Real-time MRI is already being tested for clinical use at the University Medical Center, Göttingen, and several other universities. “Clinical Imaging as an important diagnostic tool is not conceivable without MRI today. Each day countless images are taken worldwide. A prerequisite for that is the possibility of fast analysis. The invention of FLASH by Jens Frahm and its consistent implementation by his research group has created the basis for a diagnostic tool without which modern medicine would not be possible. The further development of these observations towards real-time recordings of moving organs (e.g. the beating heart) in the course of FLASH 2 represents a similar innovation push as the FLASH technology itself.

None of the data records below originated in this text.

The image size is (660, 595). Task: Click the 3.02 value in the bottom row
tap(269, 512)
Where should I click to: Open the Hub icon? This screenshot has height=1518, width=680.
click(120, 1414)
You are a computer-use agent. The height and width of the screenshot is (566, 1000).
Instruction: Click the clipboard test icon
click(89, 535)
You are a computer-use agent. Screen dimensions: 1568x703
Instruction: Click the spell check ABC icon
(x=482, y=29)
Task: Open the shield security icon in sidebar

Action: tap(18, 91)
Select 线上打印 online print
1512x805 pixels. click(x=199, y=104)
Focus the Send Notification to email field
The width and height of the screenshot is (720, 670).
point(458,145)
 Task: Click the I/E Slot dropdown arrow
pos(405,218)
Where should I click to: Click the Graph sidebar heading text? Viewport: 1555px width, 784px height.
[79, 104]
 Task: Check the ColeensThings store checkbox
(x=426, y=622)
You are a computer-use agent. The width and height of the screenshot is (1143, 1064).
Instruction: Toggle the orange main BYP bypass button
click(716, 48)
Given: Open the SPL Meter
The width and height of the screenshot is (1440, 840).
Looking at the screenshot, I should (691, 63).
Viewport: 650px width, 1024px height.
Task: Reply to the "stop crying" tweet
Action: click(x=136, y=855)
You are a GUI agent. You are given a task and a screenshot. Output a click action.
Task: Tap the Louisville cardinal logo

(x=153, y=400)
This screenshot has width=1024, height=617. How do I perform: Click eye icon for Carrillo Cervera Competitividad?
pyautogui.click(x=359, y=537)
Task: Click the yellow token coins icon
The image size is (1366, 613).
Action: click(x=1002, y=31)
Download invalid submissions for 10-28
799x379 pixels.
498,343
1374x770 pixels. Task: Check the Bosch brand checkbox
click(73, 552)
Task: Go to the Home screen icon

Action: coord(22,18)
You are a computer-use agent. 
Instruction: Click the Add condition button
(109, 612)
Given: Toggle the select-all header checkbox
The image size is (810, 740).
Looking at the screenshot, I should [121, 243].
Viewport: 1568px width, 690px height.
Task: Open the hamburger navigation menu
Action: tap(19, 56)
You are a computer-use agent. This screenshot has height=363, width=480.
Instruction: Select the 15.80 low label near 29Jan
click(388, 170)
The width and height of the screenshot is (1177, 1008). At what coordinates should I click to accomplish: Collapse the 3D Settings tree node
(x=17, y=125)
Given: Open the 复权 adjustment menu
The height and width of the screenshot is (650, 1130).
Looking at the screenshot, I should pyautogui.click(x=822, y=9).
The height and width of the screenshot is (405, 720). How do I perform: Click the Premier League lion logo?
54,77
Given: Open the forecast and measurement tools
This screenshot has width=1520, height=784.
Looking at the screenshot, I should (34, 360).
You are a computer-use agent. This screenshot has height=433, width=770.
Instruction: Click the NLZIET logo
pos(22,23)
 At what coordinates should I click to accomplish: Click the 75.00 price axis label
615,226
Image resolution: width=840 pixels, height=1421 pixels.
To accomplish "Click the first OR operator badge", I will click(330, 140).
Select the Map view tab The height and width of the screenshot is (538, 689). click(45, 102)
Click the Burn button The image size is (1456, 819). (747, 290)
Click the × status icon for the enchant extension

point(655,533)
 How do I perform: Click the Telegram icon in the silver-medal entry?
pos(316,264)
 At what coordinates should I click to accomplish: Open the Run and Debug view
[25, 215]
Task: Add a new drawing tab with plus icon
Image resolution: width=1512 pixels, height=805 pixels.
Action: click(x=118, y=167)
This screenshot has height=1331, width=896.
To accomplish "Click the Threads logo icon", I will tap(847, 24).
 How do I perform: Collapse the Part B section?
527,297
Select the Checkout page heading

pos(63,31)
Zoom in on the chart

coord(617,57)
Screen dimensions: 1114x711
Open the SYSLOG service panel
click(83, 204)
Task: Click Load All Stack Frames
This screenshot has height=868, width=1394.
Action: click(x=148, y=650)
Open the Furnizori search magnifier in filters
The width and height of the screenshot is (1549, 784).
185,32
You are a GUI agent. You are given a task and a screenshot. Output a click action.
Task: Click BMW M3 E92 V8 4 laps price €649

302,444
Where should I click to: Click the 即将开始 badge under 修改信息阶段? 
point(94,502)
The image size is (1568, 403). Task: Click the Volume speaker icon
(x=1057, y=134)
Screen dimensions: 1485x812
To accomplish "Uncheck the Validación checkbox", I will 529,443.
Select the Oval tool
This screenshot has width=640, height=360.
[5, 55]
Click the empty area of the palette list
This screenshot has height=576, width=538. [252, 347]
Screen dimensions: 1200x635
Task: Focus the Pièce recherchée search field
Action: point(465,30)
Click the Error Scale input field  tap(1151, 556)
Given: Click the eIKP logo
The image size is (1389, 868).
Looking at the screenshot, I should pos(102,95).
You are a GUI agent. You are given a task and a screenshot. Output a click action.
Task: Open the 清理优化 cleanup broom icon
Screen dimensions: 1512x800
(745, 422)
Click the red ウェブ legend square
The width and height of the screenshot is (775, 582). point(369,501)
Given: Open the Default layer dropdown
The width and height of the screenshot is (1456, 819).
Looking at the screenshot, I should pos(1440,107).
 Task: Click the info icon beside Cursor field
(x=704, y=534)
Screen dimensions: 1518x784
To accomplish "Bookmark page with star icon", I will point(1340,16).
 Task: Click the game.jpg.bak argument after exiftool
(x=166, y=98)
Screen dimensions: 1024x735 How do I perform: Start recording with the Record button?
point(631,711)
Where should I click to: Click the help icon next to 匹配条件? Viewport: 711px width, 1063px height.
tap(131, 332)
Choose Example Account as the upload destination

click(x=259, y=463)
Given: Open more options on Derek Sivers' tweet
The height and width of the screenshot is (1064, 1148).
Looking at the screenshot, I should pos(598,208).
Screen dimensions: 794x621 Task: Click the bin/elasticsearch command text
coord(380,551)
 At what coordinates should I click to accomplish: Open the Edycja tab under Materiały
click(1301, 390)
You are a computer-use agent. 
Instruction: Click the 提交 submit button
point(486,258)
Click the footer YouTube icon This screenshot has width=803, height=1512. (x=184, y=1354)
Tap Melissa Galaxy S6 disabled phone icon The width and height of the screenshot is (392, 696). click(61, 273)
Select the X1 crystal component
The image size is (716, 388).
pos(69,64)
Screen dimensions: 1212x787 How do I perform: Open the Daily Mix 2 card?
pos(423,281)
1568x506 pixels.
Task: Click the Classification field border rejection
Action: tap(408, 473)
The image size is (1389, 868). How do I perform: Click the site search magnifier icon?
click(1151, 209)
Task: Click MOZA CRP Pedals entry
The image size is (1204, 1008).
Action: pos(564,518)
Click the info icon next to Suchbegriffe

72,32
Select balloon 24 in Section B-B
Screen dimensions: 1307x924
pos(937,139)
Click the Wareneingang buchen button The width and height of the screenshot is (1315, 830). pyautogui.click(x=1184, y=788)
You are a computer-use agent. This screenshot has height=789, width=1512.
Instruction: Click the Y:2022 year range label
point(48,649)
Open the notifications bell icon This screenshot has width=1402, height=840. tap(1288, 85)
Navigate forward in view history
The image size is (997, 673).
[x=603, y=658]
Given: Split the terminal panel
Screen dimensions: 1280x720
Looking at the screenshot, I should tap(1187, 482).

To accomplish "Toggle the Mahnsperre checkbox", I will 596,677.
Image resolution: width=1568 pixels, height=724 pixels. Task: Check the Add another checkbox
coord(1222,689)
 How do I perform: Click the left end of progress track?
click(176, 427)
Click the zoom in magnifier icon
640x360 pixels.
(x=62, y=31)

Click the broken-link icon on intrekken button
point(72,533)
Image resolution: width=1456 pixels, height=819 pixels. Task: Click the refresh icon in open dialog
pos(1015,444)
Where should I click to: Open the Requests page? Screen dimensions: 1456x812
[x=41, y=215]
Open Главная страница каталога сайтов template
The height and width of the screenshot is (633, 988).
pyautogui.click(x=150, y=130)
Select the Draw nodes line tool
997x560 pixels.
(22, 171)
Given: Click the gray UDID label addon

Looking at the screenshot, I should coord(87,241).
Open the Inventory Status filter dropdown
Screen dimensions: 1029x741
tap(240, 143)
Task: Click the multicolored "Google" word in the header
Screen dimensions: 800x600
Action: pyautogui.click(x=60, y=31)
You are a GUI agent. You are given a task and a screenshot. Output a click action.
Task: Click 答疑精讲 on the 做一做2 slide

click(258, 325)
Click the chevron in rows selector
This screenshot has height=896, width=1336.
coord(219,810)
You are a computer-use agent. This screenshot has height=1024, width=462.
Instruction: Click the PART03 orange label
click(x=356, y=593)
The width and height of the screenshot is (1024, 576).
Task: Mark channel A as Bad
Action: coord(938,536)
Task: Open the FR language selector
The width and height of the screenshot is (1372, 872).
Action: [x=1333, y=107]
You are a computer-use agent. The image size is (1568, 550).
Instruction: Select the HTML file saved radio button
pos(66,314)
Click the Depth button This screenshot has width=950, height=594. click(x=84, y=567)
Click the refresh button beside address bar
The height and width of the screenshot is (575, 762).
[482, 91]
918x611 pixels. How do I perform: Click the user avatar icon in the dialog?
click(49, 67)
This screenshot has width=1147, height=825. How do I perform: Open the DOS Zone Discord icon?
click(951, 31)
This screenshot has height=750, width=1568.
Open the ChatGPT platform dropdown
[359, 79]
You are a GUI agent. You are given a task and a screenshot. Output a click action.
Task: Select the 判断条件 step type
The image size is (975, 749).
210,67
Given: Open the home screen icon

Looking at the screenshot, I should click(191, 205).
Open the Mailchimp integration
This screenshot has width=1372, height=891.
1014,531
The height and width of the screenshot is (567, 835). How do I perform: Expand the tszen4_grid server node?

When implemented, real-time MRI will create whole new diagnostic possibilities. In conclusion, by his persistent occupation with MRI Jens Frahm achieved advances, which benefit a large number of patients every day, “ explains Prof. Dr. Heyo K. Kroemer, spokesman of the board research and teaching and dean at the University Medical Center, Göttingen.
About Jens Frahm
Jens Frahm studied physics at the University of Göttingen and obtained his doctorate in physical chemistry in 1977 under the supervision of Hans Strehlow at the MPI for Biophysical Chemistry. He then worked as a research assistant at the Institute, heading an Independent Research Group there from 1982 to 1992. Since 1993, Frahm has been Head of the non-profit Biomedizinische NMR Forschungs GmbH located at the Institute. He obtained his German postdoctoral lecturing qualification at the University of Göttingen in 1994, and in 1997 he was appointed adjunct professor in its chemistry faculty. Jens Frahm is a member of the Academy of Sciences in Göttingen and an External Scientific Member at the Max Planck Institute for Dynamics and Self-Organisation. Since 2005, he has been a member of the Board of the Bernstein Centre for Computational Neuroscience, Göttingen. He has been awarded numerous prizes for his research work, including the Gold Medal Award of the International Society for Magnetic Resonance in Medicine (1991), the Karl Heinz Beckurts Prize (1993), the research prize of the Sobeck Foundation (2013) and the Stifterverband Prize (2013).
About the Hall of Fame of German research
Since 2009, ‘manager magazin’ has honoured outstanding scientists and engineers whose work has enriched Germany as a forward-looking location for research and science by inducting them into the Hall of Fame of German Research. Half of the 20 laureates to date are Nobel Prize winners. Furthermore, ten laureates are Scientific Members of the Max Planck Society.